James Luby and Emily E. Hoover with Bob Guthrie
Copyright Regents of the University of Minnesota. All rights reserved.
Kiwifruit vines need some sort of support for growth as the plants will twist around objects with a counter-clockwise growth habit and climb upward (Figure 3). Vines can be trained to a pole (e.g., Sturdy Stake) and then onto a trellis structure (T-bar or pergola) or for the backyard grower can be planted adjacent to a chain-link fence for support. For commercial production, a Pergola trellis structure offers several advantages over T-bar structures including:
- Higher fruit production with a lower incidence of berry rub marks (a cork-like cosmetic blemish on the berry skin).
- Easier harvest as the berries hang down from the overlying vegetative canopy.
- More favorable soil conditions (cooler and moister) once the self-shading vegetative canopy is established.
- Less weed growth (due to the shade).
- Less suckering at the base of the trunk (also due to the shade).
Figure 3. Training.
Kiwifruit vines require support.
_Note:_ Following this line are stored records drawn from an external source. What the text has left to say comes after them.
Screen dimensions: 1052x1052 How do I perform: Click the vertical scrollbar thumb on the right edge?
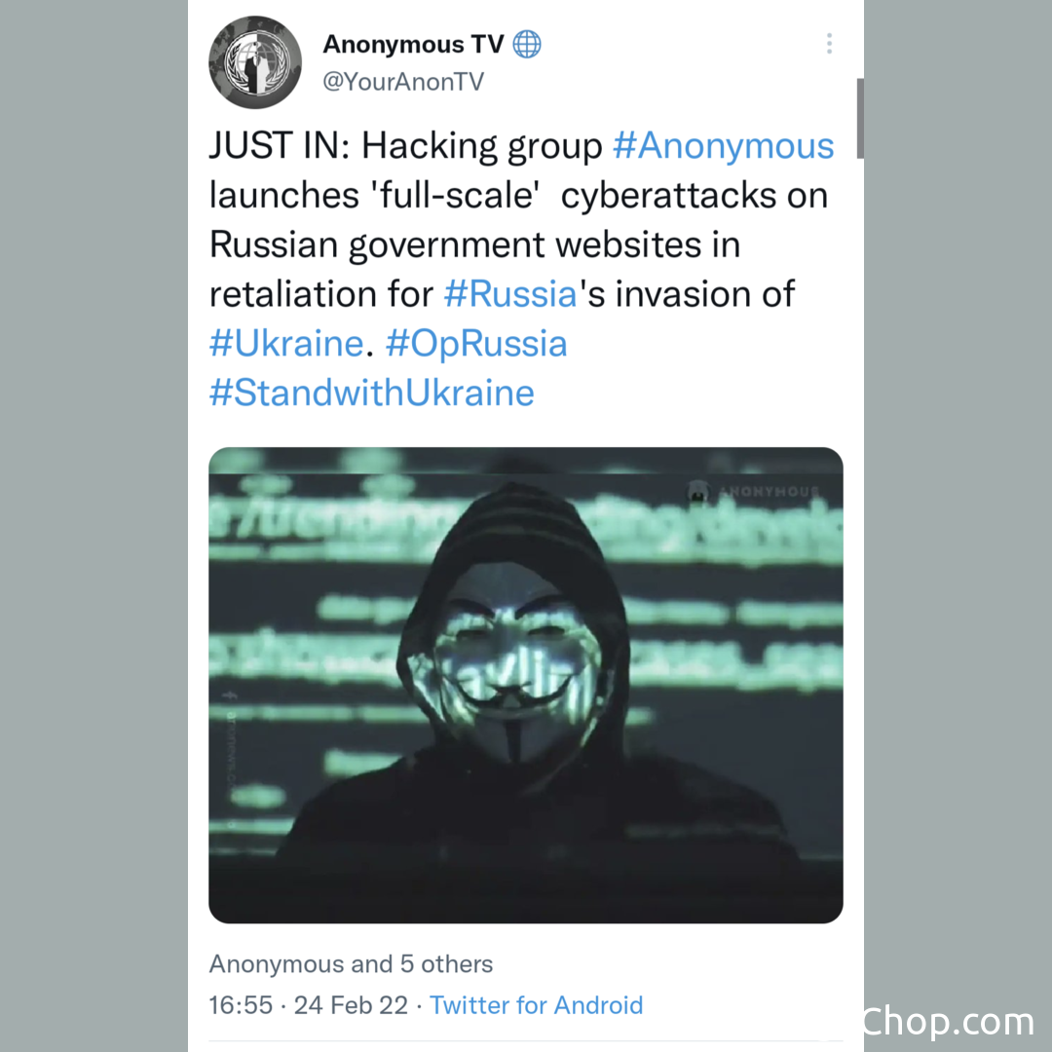tap(860, 118)
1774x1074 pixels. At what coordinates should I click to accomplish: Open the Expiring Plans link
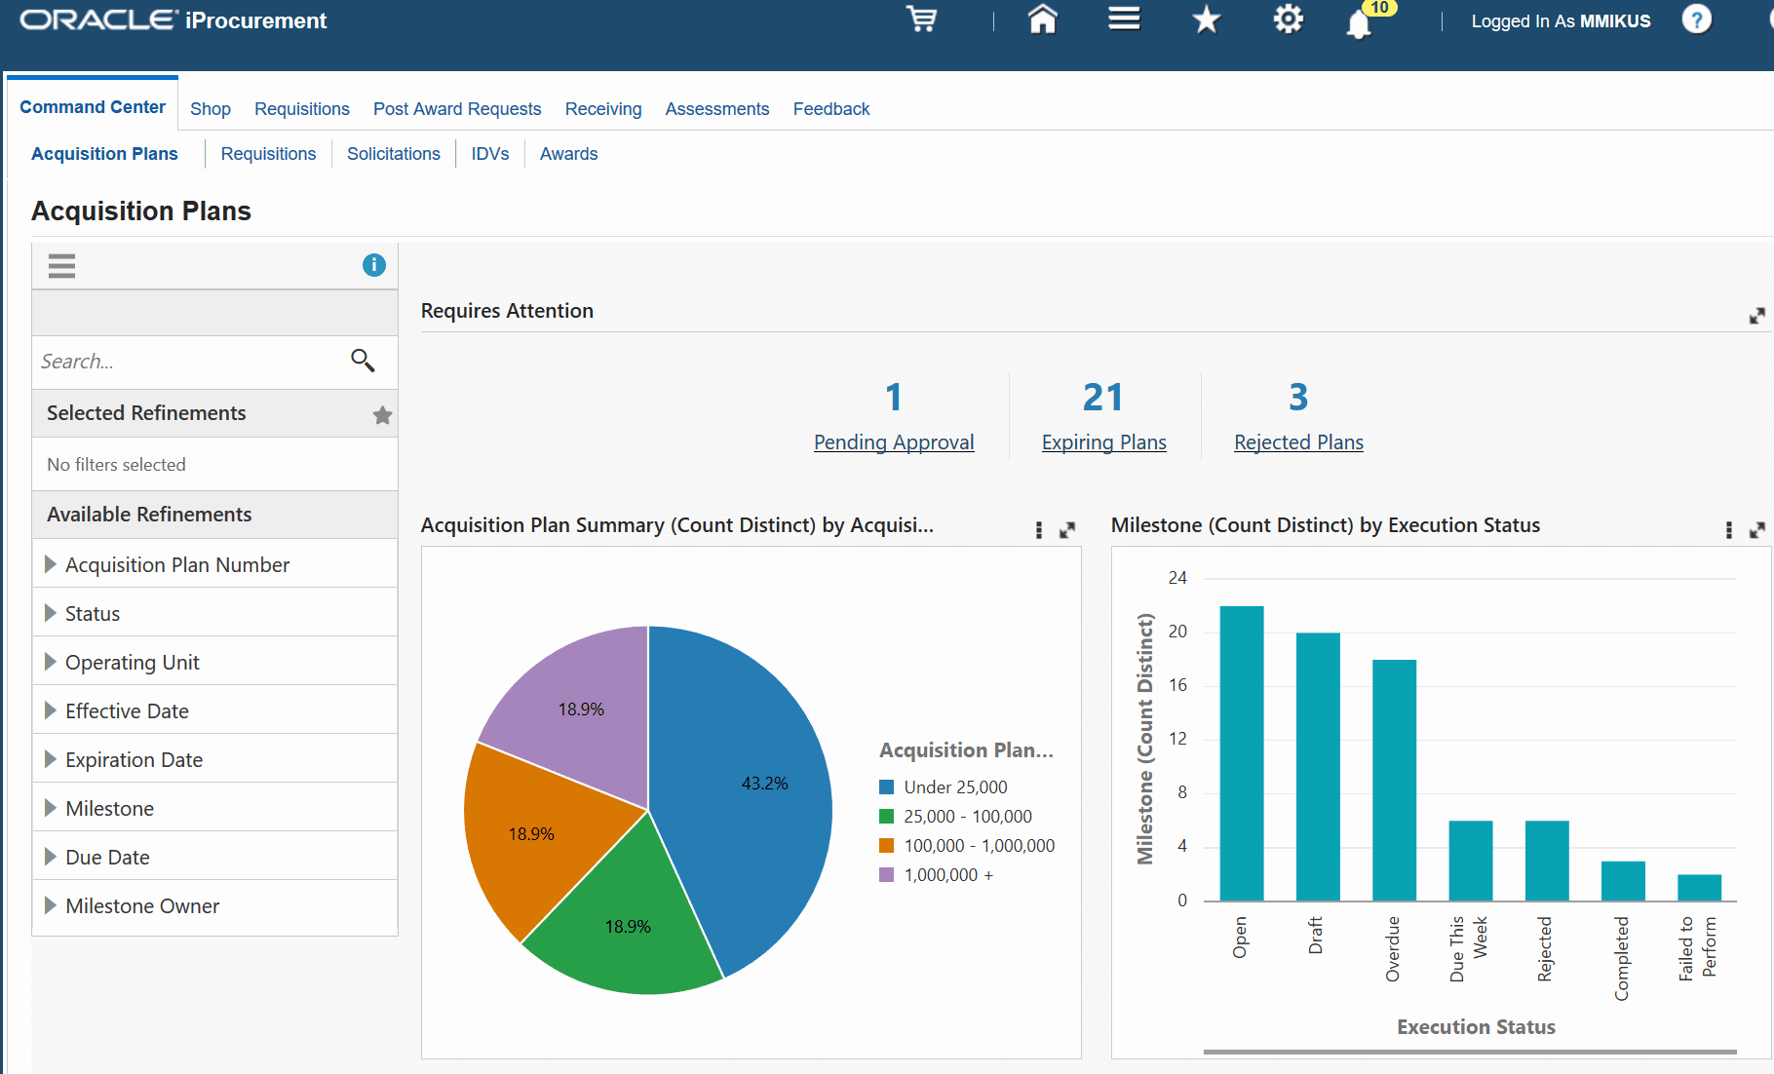(x=1103, y=442)
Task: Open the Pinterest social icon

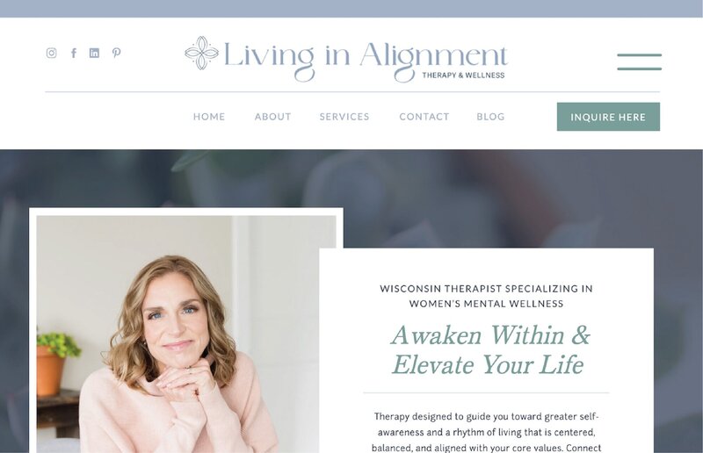Action: [117, 53]
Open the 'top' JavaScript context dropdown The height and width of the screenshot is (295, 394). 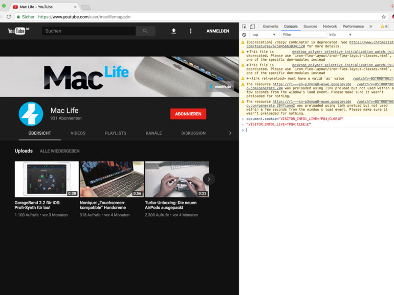[x=264, y=35]
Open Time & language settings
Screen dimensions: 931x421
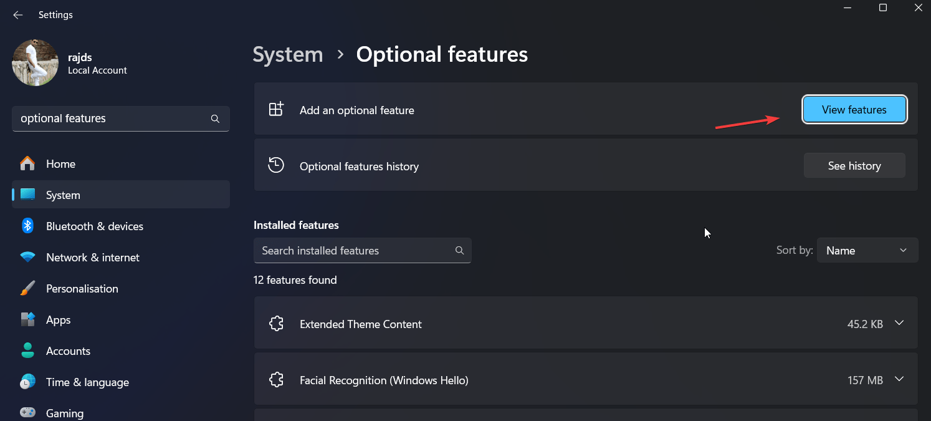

Construct or purchase a durable trellis made of metal or wood, with wires or other supports extending horizontally. Wire fencing, supported by side posts, makes an adequate trellis.
Both T-bar and pergola trellis systems utilize high-tensile steel wire to support the vegetative canopy. The kiwifruit vine twists counterclockwise around objects that it can use for support. For ease of care and maximum fruit production, select a single, straight, vigorous shoot for the trunk that should be loosely secured to a vertical stake for support. For newly-planted vines training will take four to five years (as detailed below). For established plants with an established root system the training may take one to three years.
- First Growing Season – transplant and allow the root system to become well-established for subsequent vegetative growth the following year. Most vegetative growth occurs early in late spring to early summer. Rapid growth terminates sooner for A. kolomikta compared to A. arguta.
- Second Growing Season – look for a thick and vigorous shoot that is about the thickness of a pencil that will emerge near the base of the trunk one growth commences in the spring. Once this shoot starts to become woody in late June, prune away all other growth to leave this the single shoot. This will become the vine’s main trunk. Loosely secure the shoot to the support stake and allow it to grow for the remainder of the season, or until it reaches the overlying high-tensile steel wire and then pinch back to encourage the development of a secondary side shoot. This second shoot should be located about two thirds of the way up to trunk to the overlying support wire to form a “Y” configuration at the split. These will become the two main cordons (branches).
- Third Growing Season – Cross the two cordons past one another so one cordon arm of the “Y” goes from the 2:00 position to 10:00, while the other cordon arm of the “Y” goes from 10:00 to 2:00. As growth progresses loosely wrap the two cordons around the support wire in a spiral fashion. Allow secondary shoots to emerge and grow out from the two cordons at uniformly spaced intervals of 8 to 12 inches. Continue to snip off any side shoots that arise lower down on the trunk.
- Fourth Growing Season – Tie down the secondary shoots to the support wires. Specialized nylon clips keep the shoots in place and will keep them from shifting. These flower-bearing shoots are characterized by closely-spaced buds. These shoots will carry the fruit crop (for female plants) in the following year.
- Fifth and Subsequent Seasons – Prune out old secondary canopy shoots and tie down new shoots that formed during the preceding growing season.
Much of the vegetative growth occurs during the spring and early summer. Left unchecked, vines can grow into a tangled impenetrable mess within a few seasons. In Minnesota there are three seasons when pruning can take place.
- Mid- to Late Autumn – Once the soil begins to freeze. Major pruning should be undertaken at this time of year as the cuts on exposed wood will have the opportunity to dry out over the winter and reduce the potential for sap flow (bleeding) in the spring.
- Late Winter – Prune while the soil remains frozen. Pruning cuts made at this time of year will be subject to profuse sap-flow bleeding. However, this can be averted by painting the cut areas with latex paint on a day when air temperatures are expected to remain above freezing for several hours so that the paint can dry.
- Spring and Early Summer – Pruning at this time of year consists mostly of shearing, shaping, thinning and training to retain the desired plant architecture described above. Kiwifruit plants store starch in the woody tissue of the vine canopy. These starches are converted to sugar and translocated to the roots in the fall as day length shortens and nights become cool. As such, after mid-July extensive pruning should be delayed until the fall.